Absurdist or Surreal (and sometimes even downright impenetrable) – This humor is about being completely illogical to make people laugh and, generally, the weirder the funnier. It works as a foil to common, everyday situations where no one expects you to go off the rails (incongruity, remember?). Think: Skittles’ exhorting you to “Contract the rainbow!” or the Old Spice guy instructing you to, “Look down, back up, where are you? You’re on a boat with the man your man could smell like” before suddenly being on a horse.
Irreverent – A close cousin of the absurd is irreverent humor. This kind of funny lacks even a smidge of decorum or seriousness, instead favoring a brash, #nofilter and deliciously disrespectful breed of comedy designed to get attention and make you remember it, damn it. It’s about being bold and unflinchingly funny, like the consumer budgeting app, Cleo, which tells you, “If you don’t love Cleo, it’s probably you.” Or Manscaped, a men’s grooming brand that sells “tools for the family jewels.”
3. Know Your Moment
We haven’t even scratched the surface of all the ways you can be funny. But there are just too many kinds of humor to mention—which makes for a great segue into the problem of too much humor (see what I did there?). And, incredible, I know, but there really is a limit to making people laugh, as I’ve proven (that was meta-irony, by the way).

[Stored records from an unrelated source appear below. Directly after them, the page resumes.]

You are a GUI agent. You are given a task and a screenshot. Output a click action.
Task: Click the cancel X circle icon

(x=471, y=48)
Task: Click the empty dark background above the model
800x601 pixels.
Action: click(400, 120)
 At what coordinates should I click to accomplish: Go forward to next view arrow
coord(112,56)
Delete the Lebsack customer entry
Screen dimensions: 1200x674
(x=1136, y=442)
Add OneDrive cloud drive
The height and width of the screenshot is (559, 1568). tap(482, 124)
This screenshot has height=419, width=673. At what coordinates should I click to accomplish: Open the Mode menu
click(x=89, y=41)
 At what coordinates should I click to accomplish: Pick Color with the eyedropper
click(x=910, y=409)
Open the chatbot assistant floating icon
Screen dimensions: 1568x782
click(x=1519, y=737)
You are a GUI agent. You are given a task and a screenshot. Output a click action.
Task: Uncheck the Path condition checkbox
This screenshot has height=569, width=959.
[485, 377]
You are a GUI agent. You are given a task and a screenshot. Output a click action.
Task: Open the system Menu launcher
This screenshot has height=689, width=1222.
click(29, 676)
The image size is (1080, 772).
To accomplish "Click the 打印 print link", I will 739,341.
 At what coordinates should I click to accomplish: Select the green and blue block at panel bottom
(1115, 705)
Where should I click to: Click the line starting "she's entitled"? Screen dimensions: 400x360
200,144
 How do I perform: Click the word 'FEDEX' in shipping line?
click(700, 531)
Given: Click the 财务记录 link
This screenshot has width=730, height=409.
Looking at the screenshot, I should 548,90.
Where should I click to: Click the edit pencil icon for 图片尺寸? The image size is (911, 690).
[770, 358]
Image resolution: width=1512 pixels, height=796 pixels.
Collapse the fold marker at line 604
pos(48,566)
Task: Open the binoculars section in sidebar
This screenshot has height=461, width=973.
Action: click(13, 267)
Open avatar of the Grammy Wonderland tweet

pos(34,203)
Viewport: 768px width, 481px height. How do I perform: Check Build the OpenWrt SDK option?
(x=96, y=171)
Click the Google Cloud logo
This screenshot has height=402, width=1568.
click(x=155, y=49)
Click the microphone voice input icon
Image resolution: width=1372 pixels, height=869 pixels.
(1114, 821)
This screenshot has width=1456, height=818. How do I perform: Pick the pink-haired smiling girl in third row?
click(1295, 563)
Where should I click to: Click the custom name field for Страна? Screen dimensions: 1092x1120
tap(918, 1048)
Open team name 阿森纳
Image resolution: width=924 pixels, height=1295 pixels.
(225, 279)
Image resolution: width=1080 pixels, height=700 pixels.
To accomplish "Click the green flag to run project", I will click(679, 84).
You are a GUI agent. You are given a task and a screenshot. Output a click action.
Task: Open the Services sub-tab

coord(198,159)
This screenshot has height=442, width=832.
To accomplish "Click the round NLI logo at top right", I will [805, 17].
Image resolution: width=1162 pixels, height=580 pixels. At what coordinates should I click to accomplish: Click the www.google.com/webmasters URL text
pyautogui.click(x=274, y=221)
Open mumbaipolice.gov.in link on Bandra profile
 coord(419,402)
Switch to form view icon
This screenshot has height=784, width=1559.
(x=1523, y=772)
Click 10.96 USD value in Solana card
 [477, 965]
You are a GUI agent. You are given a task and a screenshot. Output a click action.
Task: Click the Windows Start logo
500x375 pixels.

Indeed, one Twitter study found that 50% of people surveyed think that over-reliance on humor comes off as outdated. So it’s important to find moments for strategic levity, such as a singular campaign or a single asset like a video, banner ad or landing page—or even just a single component of those assets, like a hilarious headline, asinine aside, cheeky CTA or funny footnote. You can even have just an amusing brand name without the rest of your content is particularly comical. Remember, your mission is to surprise and delight—and you can’t do that if every line is a zinger.
Even if your verbal branding strategy is based on a uniquely hilarious brand voice, be judicious in its expression and the frequency of the funny so you don’t lose focus, attention, credibility…or your audience. Video is an ideal place to start. In fact, funny videos are the likeliest to go viral, like when Match.com had hellishly good fun with their “When Satan Met 2020” video (absurdist meets observational for those following along)—and generated some heavenly results, like 6.7 million views.
You Don’t Need a Ladder to Reach Funnier Heights…or Do You?
And, as we’ve seen, funny videos don’t just work for industries like online dating, which, okay, some might say is low-hanging fruit. Murphy Ladder isn’t an overtly funny brand…all the time. But they found a way (not to mention the most irresistibly irreverent actor) to make a product video literally hit you in the face with funny instead of beating you over the head with bland brand messaging.
Speaking of brand messaging, again—you can build an entire verbal brand strategy around humor. You’ve seen all the great reasons to do so. But before you do, you’ll need to apply rigor and a methodical approach (seriously, get downright pedantic) to defining your brand of humor, its expression, the principles underpinning it, and its guidelines, so your brand copywriters and communicators know exactly how to be funny while being firmly on-brand and on-strategy.